| First Author | Liu Z | Year | 2019 |
| Journal | Int Immunol | Volume | 31 |
| Issue | 11 | Pages | 715-728 |
| PubMed ID | 31081901 | Mgi Jnum | J:280382 |
| Mgi Id | MGI:6364675 | Doi | 10.1093/intimm/dxz041 |
| Citation | Liu Z, et al. (2019) Cmtm7 knockout inhibits B-1a cell development at the transitional (TrB-1a) stage. Int Immunol 31(11):715-728 |
| abstractText | Innate-like B-1a cells are an important cell population for production of natural IgM and interleukin-10 (IL-10), and act as the first line against pathogens. We determined that CMTM7 is essential for B-1a cell development.

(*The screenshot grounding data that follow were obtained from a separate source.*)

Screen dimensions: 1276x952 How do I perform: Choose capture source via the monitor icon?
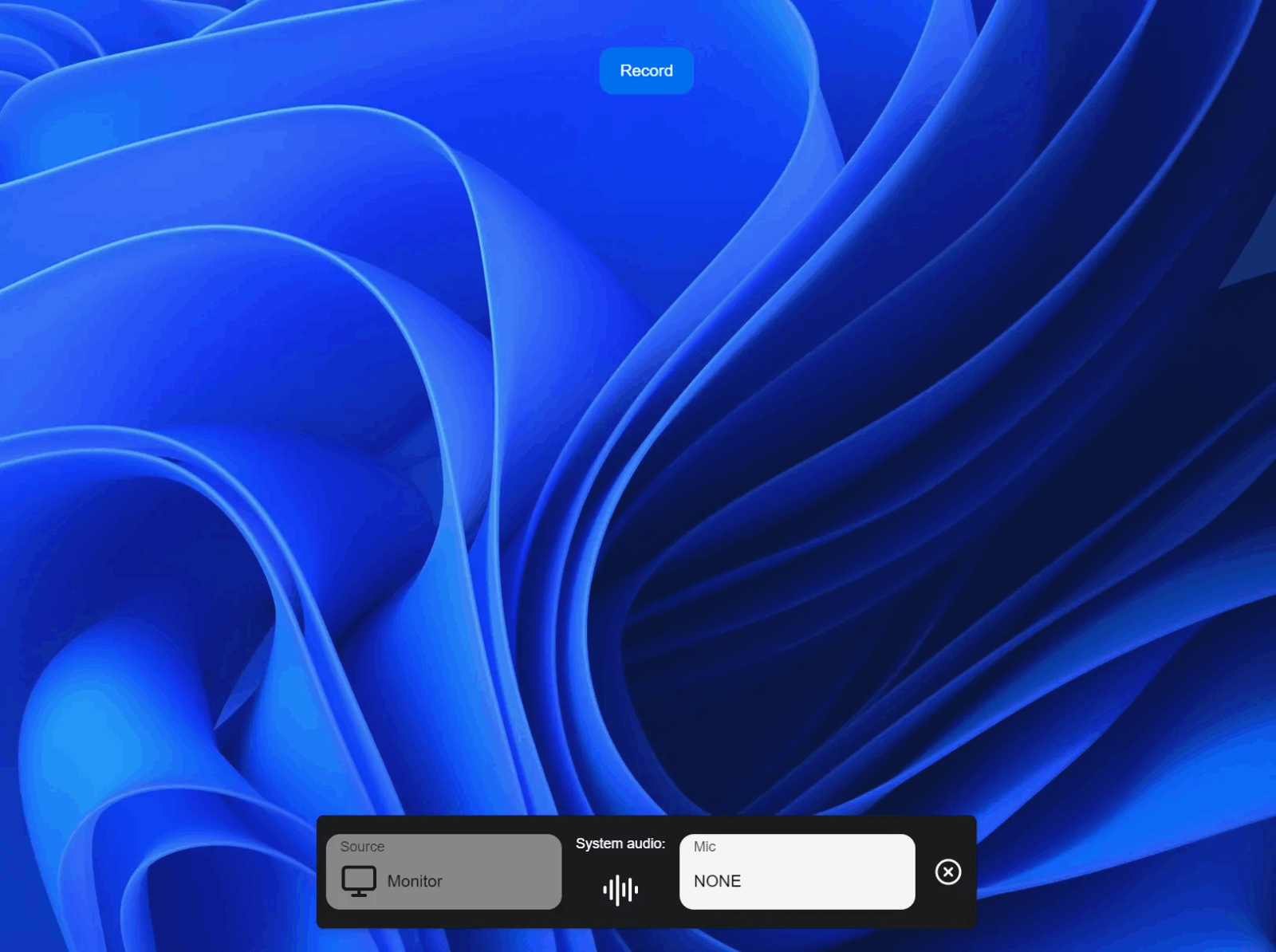click(x=359, y=881)

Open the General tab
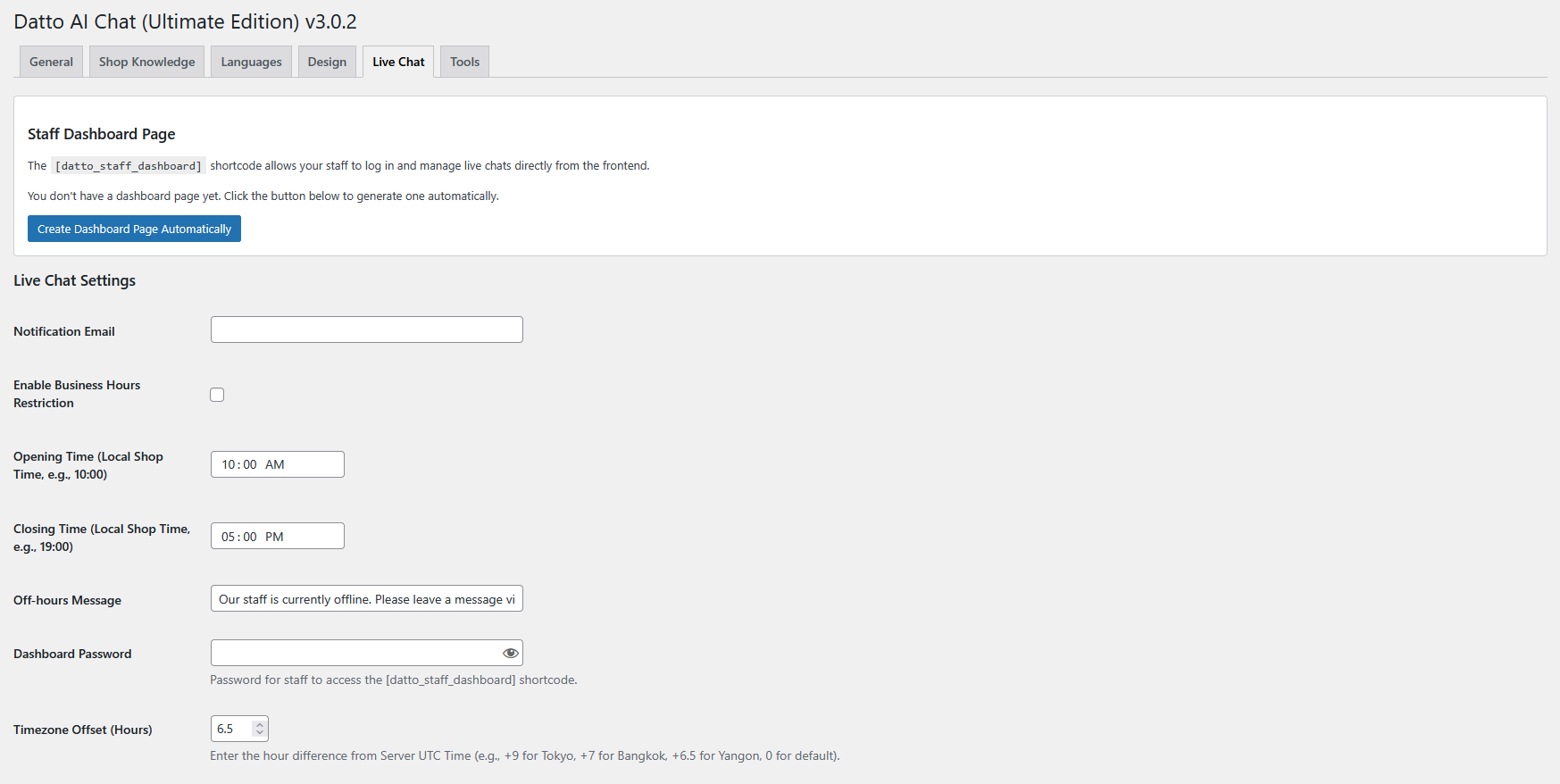coord(51,62)
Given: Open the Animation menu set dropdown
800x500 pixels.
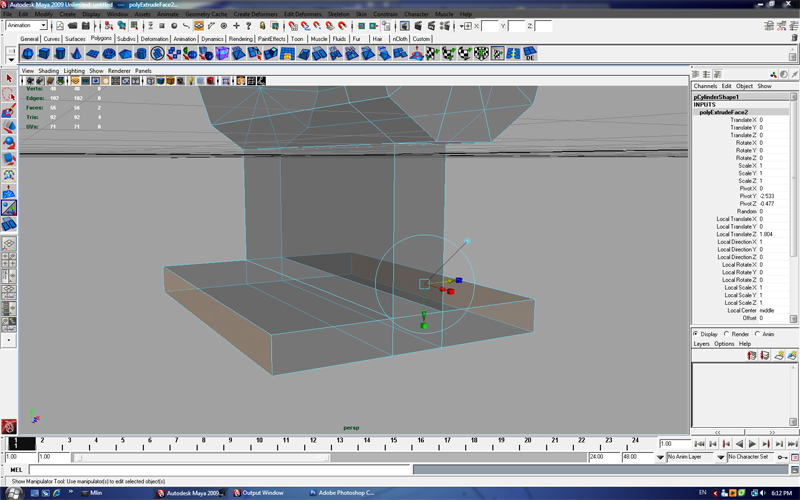Looking at the screenshot, I should click(x=27, y=25).
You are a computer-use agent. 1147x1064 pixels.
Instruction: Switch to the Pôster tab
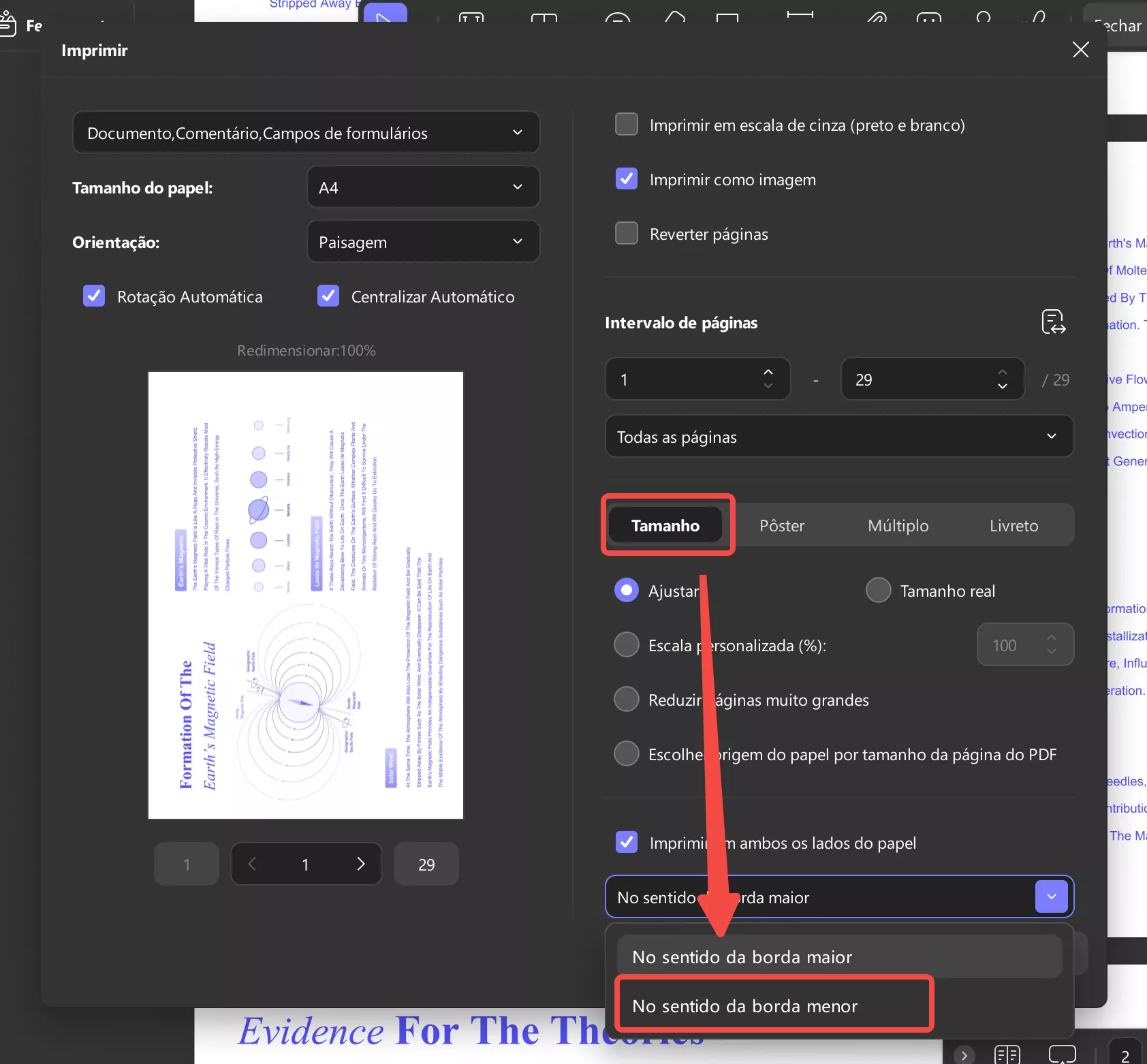click(782, 525)
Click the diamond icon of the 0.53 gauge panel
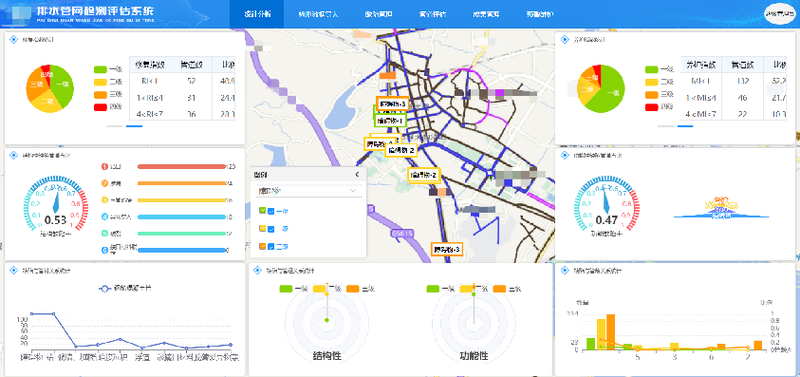Viewport: 800px width, 377px height. [13, 155]
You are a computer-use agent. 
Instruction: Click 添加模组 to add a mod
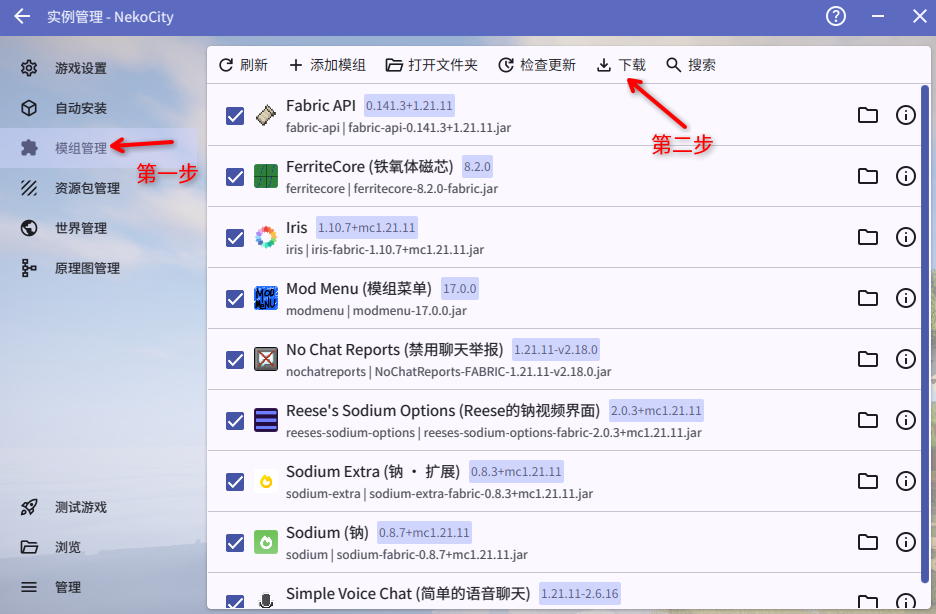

Following Cmtm7 (CKLF-like MARVEL transmembrane domain-containing 7) knockout, B-1a cell numbers decreased markedly in all investigated tissues. Using a bone marrow and fetal liver adoptive transfer model and conditional knockout mice, we showed that the reduction of B-1a cells resulted from B-cell-intrinsic defects. Because of B-1a cell loss, Cmtm7-deficient mice produced less IgM and IL-10, and were more susceptible to microbial sepsis. Self-renewal and homeostasis of mature B-1a cells in Cmtm7-/- mice were not impaired, suggesting the effect of Cmtm7 on B-1a cell development. Further investigations demonstrated that the function of Cmtm7 in B-1a cell development occurred at the specific transitional B-1a (TrB-1a) stage. Cmtm7 deficiency resulted in a slow proliferation and high cell death rate of TrB-1a cells. Thus, Cmtm7 controls B-1a cell development at the transitional stage. |